Critics’ Picks

Horst Ademeit, 4325, 17.01.2001, Polaroid, 4 x 3 1/2".


Horst Ademeit

Delmes & Zander | Berlin
Rosa-Luxemburg-Str. 37
April 29–July 23

For more than forty years, Horst Ademeit dedicated his life to tracking his obsession with cold rays, a form of radiation he believed was poisoning the immediate environment around his small apartment in Düsseldorf. Ademeit attempted to combat the rays by eating sand and cigarette ash, inserting knots of nylon into his ears, and attaching lengths of copper wiring to his body.

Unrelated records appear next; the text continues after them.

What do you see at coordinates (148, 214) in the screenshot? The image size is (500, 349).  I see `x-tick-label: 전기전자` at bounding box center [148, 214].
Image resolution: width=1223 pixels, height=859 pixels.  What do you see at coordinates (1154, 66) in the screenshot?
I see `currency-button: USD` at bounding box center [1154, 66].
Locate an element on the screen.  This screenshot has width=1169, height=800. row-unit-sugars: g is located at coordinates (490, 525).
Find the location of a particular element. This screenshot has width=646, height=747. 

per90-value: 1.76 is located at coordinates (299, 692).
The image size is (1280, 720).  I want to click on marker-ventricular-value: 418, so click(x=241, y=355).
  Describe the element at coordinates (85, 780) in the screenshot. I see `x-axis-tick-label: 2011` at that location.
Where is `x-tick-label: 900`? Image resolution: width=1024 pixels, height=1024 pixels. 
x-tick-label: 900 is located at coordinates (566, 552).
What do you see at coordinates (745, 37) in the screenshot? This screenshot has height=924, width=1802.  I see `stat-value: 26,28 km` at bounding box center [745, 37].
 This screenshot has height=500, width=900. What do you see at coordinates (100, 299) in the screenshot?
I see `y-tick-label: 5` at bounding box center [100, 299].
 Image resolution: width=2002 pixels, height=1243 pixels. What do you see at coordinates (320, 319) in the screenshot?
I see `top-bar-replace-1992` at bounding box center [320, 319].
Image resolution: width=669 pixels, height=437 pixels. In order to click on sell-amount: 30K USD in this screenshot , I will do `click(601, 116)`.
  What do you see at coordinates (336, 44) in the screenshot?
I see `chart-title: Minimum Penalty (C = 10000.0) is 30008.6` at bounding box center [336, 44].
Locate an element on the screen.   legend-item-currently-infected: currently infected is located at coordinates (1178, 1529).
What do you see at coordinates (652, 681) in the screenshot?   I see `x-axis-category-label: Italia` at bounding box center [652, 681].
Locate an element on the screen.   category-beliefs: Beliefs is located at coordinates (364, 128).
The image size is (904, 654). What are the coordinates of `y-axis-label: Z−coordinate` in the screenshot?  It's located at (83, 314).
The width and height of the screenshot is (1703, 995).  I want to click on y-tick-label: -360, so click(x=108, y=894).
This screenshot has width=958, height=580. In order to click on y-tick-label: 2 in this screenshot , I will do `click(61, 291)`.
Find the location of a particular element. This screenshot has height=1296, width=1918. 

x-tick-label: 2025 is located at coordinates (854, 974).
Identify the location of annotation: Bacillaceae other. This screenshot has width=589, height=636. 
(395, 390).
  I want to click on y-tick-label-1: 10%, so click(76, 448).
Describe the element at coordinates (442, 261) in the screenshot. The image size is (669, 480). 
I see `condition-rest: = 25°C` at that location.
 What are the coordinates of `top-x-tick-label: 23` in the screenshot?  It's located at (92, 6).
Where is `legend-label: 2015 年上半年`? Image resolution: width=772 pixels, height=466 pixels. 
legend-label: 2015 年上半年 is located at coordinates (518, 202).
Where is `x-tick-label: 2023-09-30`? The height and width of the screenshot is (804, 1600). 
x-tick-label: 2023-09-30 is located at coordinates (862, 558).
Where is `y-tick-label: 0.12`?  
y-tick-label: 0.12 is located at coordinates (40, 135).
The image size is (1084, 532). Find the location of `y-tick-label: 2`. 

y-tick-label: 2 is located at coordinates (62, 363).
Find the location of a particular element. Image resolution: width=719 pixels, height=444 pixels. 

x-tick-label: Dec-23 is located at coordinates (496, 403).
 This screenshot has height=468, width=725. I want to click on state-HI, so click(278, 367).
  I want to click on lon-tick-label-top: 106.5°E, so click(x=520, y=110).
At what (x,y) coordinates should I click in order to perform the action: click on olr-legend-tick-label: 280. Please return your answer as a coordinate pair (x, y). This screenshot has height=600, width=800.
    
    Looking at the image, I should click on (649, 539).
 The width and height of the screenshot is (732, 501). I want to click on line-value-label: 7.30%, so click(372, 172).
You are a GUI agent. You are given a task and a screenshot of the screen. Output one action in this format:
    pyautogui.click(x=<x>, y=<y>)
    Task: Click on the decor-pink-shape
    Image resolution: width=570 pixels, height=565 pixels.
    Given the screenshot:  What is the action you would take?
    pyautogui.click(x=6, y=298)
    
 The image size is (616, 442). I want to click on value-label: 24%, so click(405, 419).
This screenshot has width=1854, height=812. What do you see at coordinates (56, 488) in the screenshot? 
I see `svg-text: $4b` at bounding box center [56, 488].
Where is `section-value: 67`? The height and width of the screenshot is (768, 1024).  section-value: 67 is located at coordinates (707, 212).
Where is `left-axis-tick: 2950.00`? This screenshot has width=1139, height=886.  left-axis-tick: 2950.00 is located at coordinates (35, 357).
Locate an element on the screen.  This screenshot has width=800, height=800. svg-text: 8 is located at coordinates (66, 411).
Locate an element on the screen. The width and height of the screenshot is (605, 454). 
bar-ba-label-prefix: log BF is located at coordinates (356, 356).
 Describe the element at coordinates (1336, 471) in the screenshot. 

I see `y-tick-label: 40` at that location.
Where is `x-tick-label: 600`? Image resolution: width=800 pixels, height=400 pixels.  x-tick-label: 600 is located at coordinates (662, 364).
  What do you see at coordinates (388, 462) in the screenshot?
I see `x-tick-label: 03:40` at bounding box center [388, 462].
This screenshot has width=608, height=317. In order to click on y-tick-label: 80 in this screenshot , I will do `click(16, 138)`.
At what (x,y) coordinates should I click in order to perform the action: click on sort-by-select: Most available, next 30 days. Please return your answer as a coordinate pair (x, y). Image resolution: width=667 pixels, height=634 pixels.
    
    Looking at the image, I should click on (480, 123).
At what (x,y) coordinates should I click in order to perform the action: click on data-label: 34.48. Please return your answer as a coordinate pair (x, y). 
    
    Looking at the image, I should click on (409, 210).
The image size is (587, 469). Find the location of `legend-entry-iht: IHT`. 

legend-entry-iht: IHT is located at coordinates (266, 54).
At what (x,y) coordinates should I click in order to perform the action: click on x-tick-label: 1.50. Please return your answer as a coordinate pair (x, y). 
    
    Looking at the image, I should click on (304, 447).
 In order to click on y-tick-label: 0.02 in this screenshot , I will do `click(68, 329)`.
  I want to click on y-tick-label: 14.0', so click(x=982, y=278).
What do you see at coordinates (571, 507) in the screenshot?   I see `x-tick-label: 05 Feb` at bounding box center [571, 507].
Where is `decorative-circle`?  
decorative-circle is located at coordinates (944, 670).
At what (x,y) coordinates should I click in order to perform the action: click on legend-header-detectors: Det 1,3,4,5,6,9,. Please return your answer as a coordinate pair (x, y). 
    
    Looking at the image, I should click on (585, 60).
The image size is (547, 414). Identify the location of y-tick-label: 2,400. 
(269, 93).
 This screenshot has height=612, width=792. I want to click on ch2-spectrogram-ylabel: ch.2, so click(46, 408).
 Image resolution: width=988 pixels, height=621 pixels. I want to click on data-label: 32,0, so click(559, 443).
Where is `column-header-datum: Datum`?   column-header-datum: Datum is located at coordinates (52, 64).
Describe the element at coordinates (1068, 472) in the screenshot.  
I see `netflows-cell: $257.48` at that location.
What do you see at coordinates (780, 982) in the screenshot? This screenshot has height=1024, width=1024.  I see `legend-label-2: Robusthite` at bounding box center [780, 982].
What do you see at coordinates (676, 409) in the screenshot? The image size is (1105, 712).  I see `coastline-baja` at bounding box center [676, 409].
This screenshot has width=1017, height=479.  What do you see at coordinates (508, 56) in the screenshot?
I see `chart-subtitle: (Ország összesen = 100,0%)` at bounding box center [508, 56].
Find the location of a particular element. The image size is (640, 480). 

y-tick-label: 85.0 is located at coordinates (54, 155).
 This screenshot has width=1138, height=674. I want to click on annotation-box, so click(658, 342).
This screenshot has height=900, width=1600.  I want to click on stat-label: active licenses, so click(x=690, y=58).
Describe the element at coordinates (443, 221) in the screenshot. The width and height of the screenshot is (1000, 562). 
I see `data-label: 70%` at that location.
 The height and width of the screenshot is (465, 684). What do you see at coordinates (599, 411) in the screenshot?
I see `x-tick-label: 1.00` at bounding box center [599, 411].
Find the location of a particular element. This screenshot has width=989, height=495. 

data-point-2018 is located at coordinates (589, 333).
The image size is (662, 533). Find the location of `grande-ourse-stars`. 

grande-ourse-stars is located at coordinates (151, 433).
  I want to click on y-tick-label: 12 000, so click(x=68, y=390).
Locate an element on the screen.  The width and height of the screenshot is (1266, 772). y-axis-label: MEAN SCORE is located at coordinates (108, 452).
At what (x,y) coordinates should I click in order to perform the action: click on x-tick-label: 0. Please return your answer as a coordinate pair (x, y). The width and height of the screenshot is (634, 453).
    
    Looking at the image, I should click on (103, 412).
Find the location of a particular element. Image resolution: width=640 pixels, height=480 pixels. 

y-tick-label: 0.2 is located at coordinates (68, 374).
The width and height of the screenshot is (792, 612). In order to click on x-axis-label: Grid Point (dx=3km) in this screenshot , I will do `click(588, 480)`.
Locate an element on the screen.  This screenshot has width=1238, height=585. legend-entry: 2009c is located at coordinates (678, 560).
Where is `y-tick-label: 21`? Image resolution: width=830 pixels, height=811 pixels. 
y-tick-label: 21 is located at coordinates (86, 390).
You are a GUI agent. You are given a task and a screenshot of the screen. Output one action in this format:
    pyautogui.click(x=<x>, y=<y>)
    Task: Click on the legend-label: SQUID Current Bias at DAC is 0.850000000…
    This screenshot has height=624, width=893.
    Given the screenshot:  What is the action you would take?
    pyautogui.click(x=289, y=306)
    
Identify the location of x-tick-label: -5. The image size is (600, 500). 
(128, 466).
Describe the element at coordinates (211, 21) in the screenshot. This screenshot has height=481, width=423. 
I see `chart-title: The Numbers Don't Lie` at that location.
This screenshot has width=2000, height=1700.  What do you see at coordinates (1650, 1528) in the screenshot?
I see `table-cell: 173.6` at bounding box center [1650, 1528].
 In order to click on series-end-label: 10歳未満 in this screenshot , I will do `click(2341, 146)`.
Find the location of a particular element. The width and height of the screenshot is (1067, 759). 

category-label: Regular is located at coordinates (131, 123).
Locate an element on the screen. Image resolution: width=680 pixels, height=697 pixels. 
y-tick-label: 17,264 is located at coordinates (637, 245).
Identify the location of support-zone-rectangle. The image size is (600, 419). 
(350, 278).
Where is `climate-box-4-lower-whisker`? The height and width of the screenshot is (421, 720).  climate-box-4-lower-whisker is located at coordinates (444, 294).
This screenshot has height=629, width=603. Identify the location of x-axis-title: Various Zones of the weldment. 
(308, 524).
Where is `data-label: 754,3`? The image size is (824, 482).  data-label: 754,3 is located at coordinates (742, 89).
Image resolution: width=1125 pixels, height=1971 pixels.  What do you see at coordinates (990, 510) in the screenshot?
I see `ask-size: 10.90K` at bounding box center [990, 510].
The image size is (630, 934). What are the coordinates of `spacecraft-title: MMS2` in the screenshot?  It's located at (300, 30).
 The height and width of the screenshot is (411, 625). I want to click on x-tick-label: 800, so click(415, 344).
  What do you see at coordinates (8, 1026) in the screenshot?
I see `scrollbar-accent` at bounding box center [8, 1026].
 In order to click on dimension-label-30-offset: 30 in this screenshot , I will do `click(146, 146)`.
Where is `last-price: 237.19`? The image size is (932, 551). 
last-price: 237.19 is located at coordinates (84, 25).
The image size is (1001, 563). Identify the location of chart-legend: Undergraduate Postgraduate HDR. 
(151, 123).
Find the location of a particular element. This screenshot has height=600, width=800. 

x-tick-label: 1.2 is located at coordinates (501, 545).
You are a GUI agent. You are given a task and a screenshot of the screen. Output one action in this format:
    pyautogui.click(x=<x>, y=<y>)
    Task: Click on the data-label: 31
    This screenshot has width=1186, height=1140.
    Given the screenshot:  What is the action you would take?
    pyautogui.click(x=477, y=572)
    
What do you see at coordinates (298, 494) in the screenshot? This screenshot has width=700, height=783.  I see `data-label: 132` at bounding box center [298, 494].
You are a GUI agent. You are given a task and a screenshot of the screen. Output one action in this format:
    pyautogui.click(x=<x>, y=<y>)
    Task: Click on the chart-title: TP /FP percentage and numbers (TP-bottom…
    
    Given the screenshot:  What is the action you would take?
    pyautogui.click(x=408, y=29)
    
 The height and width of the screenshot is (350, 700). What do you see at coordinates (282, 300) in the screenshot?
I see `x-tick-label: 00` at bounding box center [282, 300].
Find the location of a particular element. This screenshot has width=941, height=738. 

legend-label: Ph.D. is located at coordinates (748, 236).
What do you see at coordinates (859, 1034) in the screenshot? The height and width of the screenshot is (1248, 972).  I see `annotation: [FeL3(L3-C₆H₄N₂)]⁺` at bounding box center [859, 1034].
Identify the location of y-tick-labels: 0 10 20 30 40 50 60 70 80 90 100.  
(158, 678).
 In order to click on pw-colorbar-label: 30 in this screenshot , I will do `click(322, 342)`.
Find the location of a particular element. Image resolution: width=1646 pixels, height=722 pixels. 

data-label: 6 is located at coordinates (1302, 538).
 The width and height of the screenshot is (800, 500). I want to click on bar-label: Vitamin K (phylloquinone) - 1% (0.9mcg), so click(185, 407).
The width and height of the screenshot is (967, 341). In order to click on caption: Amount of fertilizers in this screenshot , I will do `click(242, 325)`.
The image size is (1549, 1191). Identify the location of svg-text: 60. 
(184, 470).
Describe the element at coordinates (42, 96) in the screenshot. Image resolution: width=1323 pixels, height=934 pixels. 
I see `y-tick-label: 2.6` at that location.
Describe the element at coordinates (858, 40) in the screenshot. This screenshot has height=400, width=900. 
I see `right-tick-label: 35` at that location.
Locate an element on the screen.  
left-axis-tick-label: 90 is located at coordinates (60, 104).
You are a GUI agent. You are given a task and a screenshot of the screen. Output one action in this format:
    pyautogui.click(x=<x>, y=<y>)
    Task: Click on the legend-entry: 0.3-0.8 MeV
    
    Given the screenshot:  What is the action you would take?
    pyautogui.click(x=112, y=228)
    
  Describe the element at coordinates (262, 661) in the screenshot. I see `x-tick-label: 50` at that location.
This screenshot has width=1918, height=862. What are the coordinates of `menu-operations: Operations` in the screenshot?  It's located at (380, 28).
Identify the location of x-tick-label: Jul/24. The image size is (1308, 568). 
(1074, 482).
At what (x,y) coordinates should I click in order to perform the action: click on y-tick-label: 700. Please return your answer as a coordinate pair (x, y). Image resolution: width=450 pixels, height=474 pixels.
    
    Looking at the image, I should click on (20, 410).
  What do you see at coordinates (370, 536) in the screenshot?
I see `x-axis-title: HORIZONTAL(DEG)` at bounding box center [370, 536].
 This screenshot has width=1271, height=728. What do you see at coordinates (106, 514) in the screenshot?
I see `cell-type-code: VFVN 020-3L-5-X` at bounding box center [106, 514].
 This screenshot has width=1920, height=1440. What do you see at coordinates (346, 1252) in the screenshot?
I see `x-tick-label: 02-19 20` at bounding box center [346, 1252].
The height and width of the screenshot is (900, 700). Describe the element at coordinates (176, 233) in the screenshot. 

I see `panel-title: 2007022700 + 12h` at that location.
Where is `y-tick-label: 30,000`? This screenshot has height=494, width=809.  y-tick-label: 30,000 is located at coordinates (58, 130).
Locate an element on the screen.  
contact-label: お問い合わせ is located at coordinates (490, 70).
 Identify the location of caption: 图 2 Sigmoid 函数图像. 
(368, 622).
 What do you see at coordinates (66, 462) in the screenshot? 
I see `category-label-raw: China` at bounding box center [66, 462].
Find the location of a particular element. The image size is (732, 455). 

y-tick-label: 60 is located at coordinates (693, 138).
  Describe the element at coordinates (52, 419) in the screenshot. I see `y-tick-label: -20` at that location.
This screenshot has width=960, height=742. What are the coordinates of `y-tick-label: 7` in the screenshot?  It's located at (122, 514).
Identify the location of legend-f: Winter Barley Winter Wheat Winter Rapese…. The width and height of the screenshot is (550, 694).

As hardly anyone besides him believed in the existence of this subtle but noxious form of pollution, he began to rigorously document its existence with the technology at his disposal––namely Polaroid photographs, on whose frames he would inscribe long, detailed notes in minuscule handwriting. Several dozen were taken a day, every day, for almost twenty years, amounting to a collection of thousands of pictures that he would carry with him in a trolley everywhere he went to protect them from his landlord, who he was convinced was trying to destroy his life, even by poisoning his food.

The centerpieces of the exhibition are chronologically ordered Polaroids and journals from Ademeit’s vast archive. Together, they form a brief glimpse of a project that is more than a mere evocation of paranoia and an extreme system of belief, but a poignant and often revealing diary of a life lived in the margins of the past century.